It’s fair to say that 2022 has been a trying year for investors. And while the broad market has yet to officially enter bear market territory, my brokerage account balance is down about 25% year to date.
To put it another way, the losses I’ve seen in my portfolio exceed those of the general market. That’s due largely to the heavy concentration of tech stocks in my portfolio — a risk I knew I was taking when I loaded up on those stocks back in the day.
Despite the fact that a 25% portfolio drop is quite significant, I’m not panicking over it. Here’s why.

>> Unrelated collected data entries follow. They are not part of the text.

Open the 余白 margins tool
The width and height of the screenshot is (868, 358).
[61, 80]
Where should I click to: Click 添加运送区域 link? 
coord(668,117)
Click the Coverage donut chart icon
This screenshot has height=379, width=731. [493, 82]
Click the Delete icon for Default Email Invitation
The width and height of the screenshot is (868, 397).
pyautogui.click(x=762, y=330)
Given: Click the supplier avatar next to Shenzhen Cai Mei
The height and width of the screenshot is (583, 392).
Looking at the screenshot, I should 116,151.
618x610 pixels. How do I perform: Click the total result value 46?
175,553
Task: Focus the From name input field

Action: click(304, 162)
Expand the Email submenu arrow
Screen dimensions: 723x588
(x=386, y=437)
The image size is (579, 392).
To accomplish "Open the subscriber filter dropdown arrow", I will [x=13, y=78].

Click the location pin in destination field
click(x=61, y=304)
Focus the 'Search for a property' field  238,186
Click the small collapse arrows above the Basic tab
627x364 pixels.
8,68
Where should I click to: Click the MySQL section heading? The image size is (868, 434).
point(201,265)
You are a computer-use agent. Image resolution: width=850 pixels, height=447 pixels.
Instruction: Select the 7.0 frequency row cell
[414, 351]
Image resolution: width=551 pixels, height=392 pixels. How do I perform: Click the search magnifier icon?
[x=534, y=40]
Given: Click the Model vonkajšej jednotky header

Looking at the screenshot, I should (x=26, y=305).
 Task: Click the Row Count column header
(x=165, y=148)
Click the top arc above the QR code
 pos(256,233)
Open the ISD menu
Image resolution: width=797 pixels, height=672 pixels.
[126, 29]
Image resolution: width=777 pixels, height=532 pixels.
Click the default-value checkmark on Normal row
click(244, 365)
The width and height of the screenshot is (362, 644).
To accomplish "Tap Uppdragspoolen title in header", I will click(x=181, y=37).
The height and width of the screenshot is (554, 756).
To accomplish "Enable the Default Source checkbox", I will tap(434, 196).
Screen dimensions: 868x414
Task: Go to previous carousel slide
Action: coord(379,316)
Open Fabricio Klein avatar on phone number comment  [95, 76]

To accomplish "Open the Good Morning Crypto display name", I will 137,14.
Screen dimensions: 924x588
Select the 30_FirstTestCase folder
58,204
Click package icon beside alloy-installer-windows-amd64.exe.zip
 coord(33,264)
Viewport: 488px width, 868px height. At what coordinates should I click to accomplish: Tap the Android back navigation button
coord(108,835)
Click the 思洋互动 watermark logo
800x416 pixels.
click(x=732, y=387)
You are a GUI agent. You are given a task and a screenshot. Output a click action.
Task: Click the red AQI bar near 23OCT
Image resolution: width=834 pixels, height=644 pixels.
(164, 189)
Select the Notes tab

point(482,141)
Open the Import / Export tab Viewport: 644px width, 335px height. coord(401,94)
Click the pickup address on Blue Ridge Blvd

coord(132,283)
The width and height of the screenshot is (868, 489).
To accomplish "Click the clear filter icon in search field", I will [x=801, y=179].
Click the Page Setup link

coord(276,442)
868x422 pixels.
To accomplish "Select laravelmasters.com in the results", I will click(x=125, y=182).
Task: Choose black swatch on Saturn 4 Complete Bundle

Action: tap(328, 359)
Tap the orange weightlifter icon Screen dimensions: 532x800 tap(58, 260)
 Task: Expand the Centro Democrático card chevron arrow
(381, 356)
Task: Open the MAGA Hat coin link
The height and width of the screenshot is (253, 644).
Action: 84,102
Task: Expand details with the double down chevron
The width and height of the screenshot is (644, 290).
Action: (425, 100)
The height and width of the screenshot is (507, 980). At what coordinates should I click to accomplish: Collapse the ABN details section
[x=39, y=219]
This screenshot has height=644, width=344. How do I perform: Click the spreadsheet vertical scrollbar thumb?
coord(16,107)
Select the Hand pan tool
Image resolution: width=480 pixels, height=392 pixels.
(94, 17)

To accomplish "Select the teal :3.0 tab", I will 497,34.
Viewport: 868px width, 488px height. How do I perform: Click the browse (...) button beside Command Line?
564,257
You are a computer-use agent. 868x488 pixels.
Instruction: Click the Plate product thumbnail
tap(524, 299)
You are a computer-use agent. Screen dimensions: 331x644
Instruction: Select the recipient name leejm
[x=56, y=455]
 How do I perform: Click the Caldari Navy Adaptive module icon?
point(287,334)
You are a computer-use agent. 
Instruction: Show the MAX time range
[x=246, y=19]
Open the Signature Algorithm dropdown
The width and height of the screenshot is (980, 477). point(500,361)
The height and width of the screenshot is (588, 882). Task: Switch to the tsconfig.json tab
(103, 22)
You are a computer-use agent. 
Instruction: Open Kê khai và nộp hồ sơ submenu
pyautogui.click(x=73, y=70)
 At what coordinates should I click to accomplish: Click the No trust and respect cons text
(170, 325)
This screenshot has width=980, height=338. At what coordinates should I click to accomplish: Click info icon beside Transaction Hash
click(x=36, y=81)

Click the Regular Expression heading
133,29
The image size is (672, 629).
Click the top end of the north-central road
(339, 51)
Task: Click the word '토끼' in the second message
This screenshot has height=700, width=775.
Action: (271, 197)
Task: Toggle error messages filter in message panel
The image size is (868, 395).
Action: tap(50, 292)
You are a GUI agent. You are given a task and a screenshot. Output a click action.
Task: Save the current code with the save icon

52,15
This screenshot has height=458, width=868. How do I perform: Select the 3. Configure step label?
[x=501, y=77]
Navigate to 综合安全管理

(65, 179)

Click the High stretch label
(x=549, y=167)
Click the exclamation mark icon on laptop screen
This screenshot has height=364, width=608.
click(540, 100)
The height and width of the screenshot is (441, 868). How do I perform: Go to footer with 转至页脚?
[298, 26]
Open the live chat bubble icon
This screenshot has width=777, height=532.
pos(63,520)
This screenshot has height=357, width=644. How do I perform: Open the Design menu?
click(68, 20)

1. The market could come back up
This isn’t the first time stock values have plunged broadly since I started investing. And it’s certainly not the first time I’ve seen the value of my personal holdings tank.
But one thing I’ve learned is that the stock market has a long history of rebounding. So if I simply leave my portfolio untouched, I might manage to ride out this unpleasant wave without losing so much as a dime.
2. I’m not planning to tap my portfolio for years
The money I have in my brokerage account isn’t money I plan to use in the near term. Rather, it’s money I have set aside for retirement and other far-off plans. Because that milestone is decades away, I don’t have to concern myself with the stock market’s near-term performance.
3. I don’t need to liquidate my stocks for cash
There’s a reason I make it a point to keep about a year’s worth of cash in my savings account — you never know when the need for money might arise. At this point, there are talks of the U.S. economy entering recession territory, and that’s not a good thing. But I also know that I have a fair amount of money in the bank to get through a period of reduced earnings should that unwanted scenario come to be.
Because my emergency fund is so healthy, barring a catastrophe, I shouldn’t have to raid my brokerage account to cover expenses anytime soon. As such, I can leave my portfolio alone, sit back, and wait for it to recover.
4. I can take losses strategically
Some of the stocks I own aren’t down too much, and even with them being down, I’m still sitting on significant gains from when I bought them. The one reason I’d hesitate to cash out those gains is that I don’t want a huge tax bill on my hands. But since many of my investments have lost value, I do have the option to take a loss and use it to offset gains.
Try not to panic
It’s a very difficult time to be invested in the stock market — there’s no question about it. But if you stay the course and don’t make any rash decisions in your portfolio, like dumping your stocks out of fear, then there’s a good chance you’ll come through this trying period financially unscathed.